Making BLAST database for the family consensus sequences...
Making BLAST database for the reference protein sequences...
BLASTing the consensus family sequences against themselves...
BLASTing the consensus family sequences against the reference protein sequences...
Finding overlap with reference database...
Finding overlap with family consensus database...
Traceback (most recent call last):
File "./shortbred_identify.py", line 364, in <module>
dictGOICounts = pb.MarkX(dictGOIGenes,dictGOICounts)
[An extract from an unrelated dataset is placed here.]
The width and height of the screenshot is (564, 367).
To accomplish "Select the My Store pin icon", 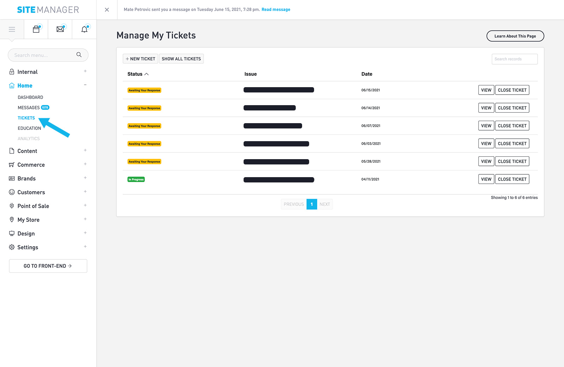I will 12,219.
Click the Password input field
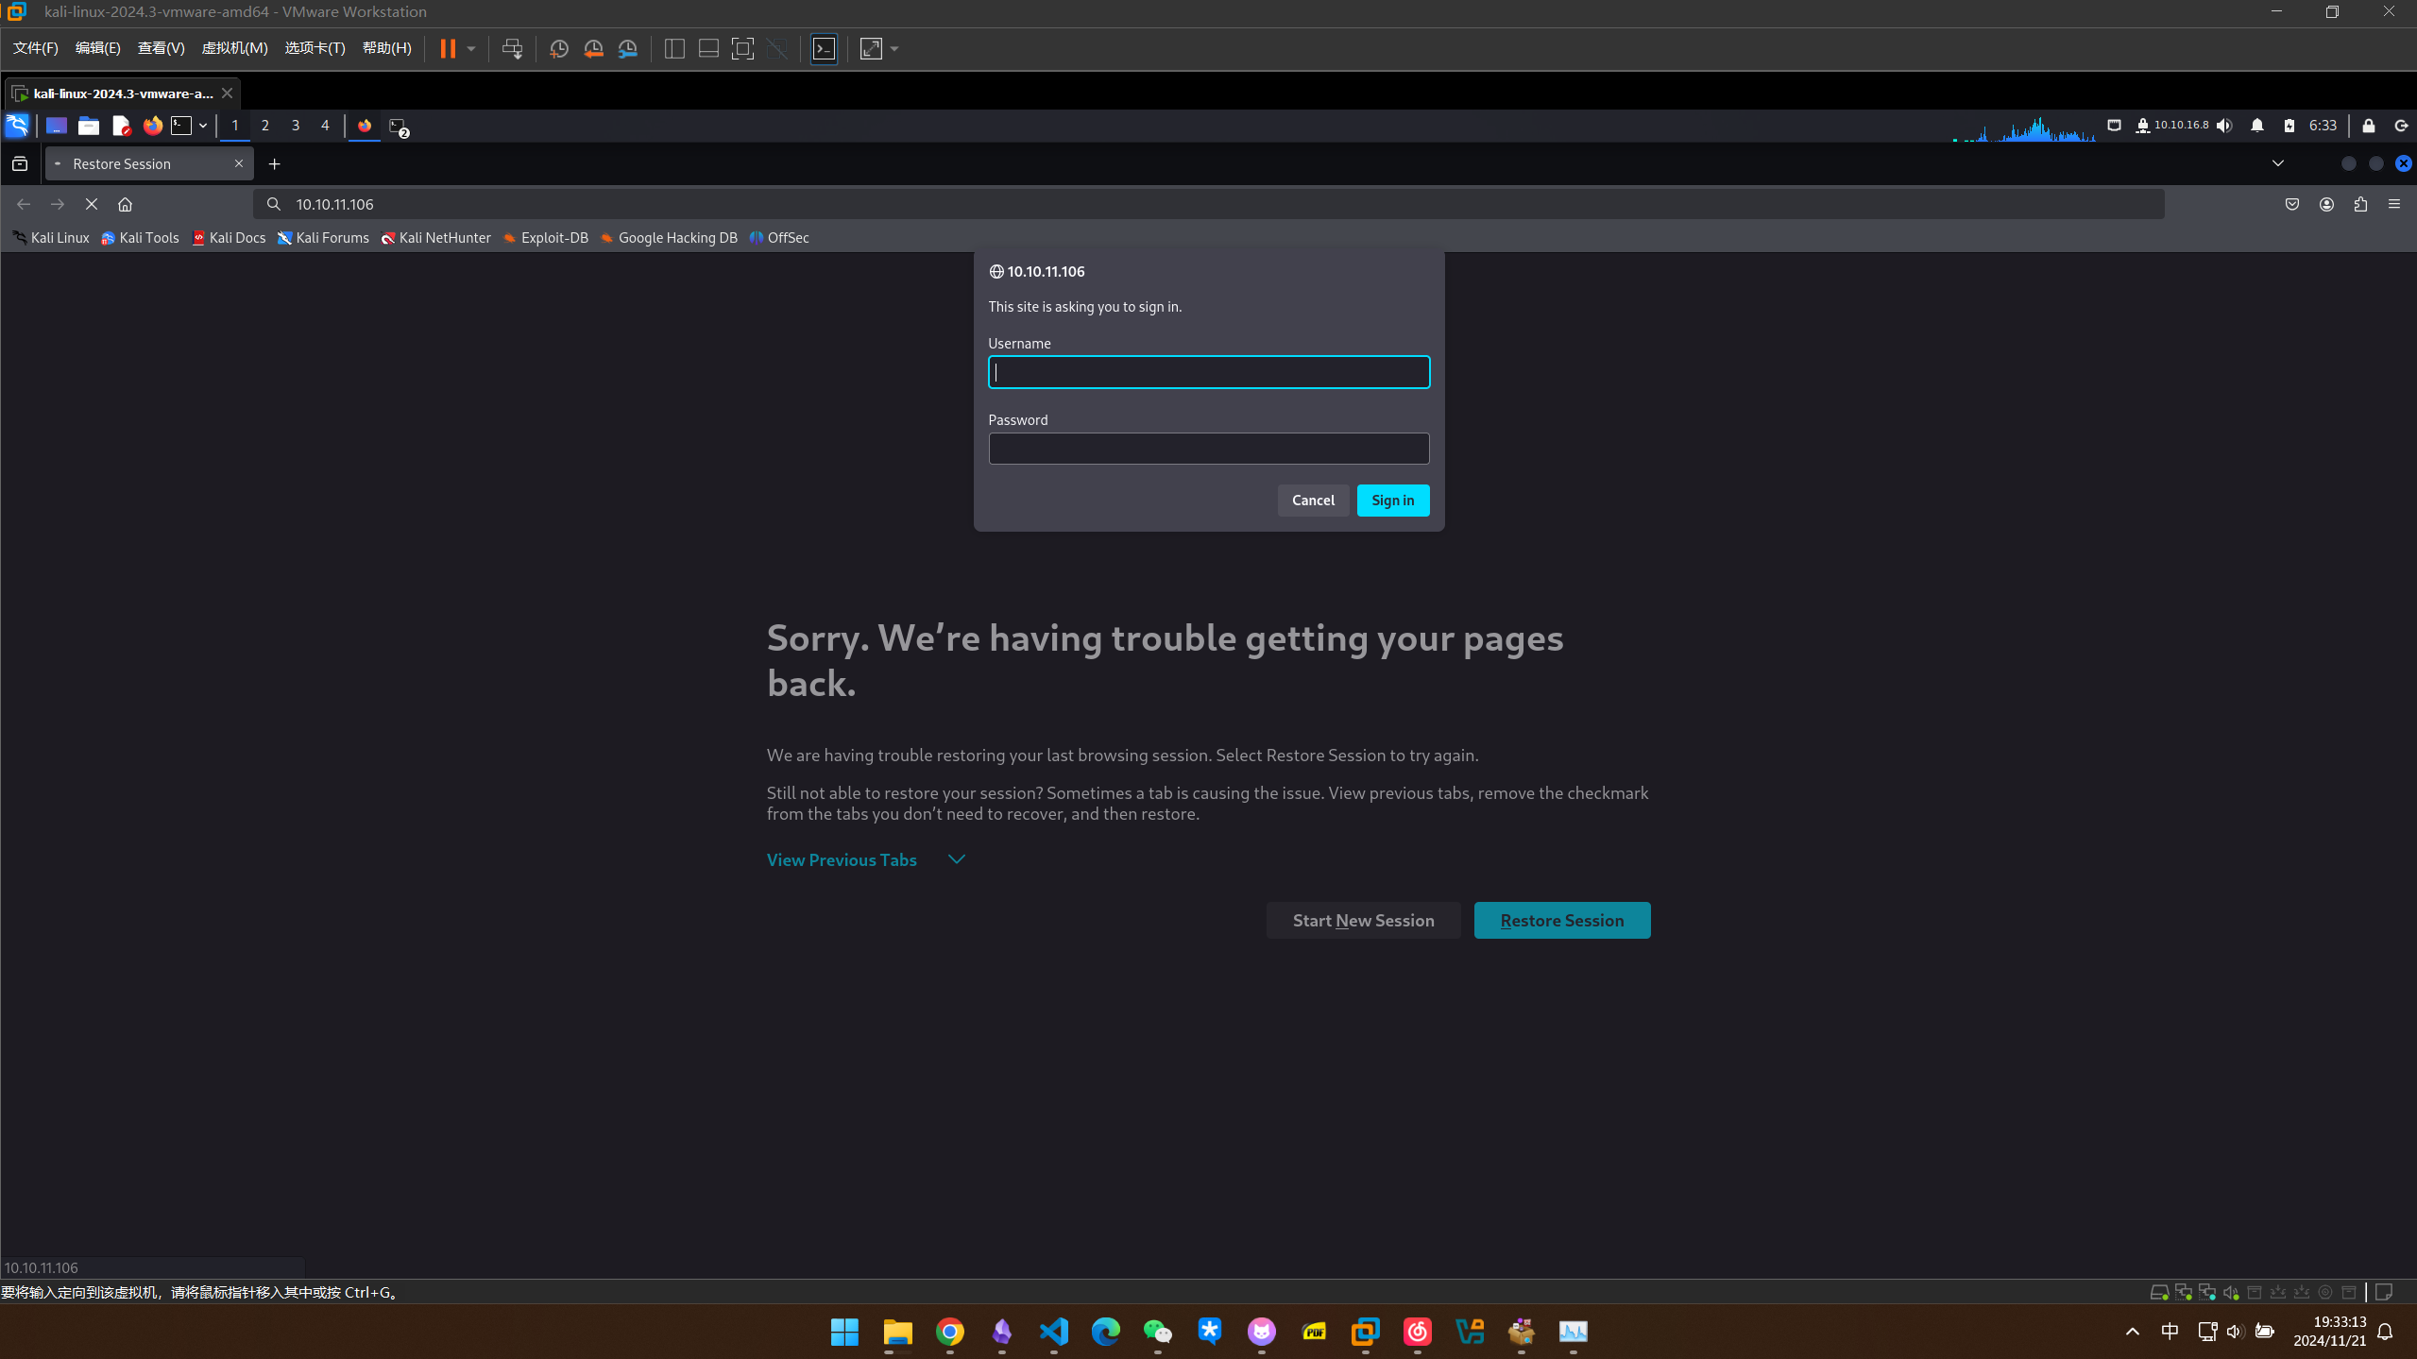Image resolution: width=2417 pixels, height=1359 pixels. coord(1208,449)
File "/scicomp/home/kui8/shortbred/src/process_blast.py", line 491, in MarkX
dictOverlap[strName][i] = dictOverlap[strName][i] + 9999999
KeyError: 'gene_10886|GeneMark_hmm|34_aa|+|22053|22154'
Any thoughts on why I'm still getting this error? Unfortunately, I can't share the data at this point but below are a few sequences from MetaGeneMark output:
>gene_5|GeneMark.hmm|24_aa|-|2954|3025 >1BAAD10000013AAF2211ABC0A/A//AA//E/BGF11000B0B/AC//BB11BD112DE222FG21@BG11B/>EEHG>//@/?12B0B>>B>EB112>BF////111B1B11/B@
MPKTGQPFLLSSIPTQKQKSQYTN
>gene_6|GeneMark.hmm|86_aa|-|5786|6046 >1BAAD10000013AAF2211ABC0A/A//AA//E/BGF11000B0B/AC//BB11BD112DE222FG21@BG11B/>EEHG>//@/?12B0B>>B>EB112>BF////111B1B11/B@
LxxxxxxxxxxxxxxxxxxxxxxxxxxxxxPxxQYTNxxKKKKKKKKKKNKKKKNKKKKI
KNKKLKKKNNKLKKKNYNGKNLKFKL
>gene_7|GeneMark.hmm|52_aa|+|16043|16201 >1BAAD10000013AAF2211ABC0A/A//AA//E/BGF11000B0B/AC//BB11BD112DE222FG21@BG11B/>EEHG>//@/?12B0B>>B>EB112>BF////111B1B11/B@
LIETDESSEKKKEKEGEKQTESESEKGNKTGNGDCEIAIQRMADPTDRKSVV
I ran awk '{print $1}' to keep just the first column:
>gene_5|GeneMark.hmm|24_aa|-|2954|3025
MPKTGQPFLLSSIPTQKQKSQYTN
>gene_6|GeneMark.hmm|86_aa|-|5786|6046
LxxxxxxxxxxxxxxxxxxxxxxxxxxxxxPxxQYTNxxKKKKKKKKKKNKKKKNKKKKI
KNKKLKKKNNKLKKKNYNGKNLKFKL
>gene_7|GeneMark.hmm|52_aa|+|16043|16201
LIETDESSEKKKEKEGEKQTESESEKGNKTGNGDCEIAIQRMADPTDRKSVV
Then ran the modified AdjustFasta...:
>gene_5|GeneMark_hmm|24_aa|-|2954|3025
MPKTGQPFLLSSIPTQKQKSQYTN
>gene_6|GeneMark_hmm|86_aa|-|5786|6046
LxxxxxxxxxxxxxxxxxxxxxxxxxxxxxPxxQYTNxxKKKKKKKKKKNKKKKNKKKKI
KNKKLKKKNNKLKKKNYNGKNLKFKL
>gene_7|GeneMark_hmm|52_aa|+|16043|16201
LIETDESSEKKKEKEGEKQTESESEKGNKTGNGDCEIAIQRMADPTDRKSVV
The output of the adjusted fasta is what I used as goi for shortbred.identify
Please help!
Thanks,
Nsa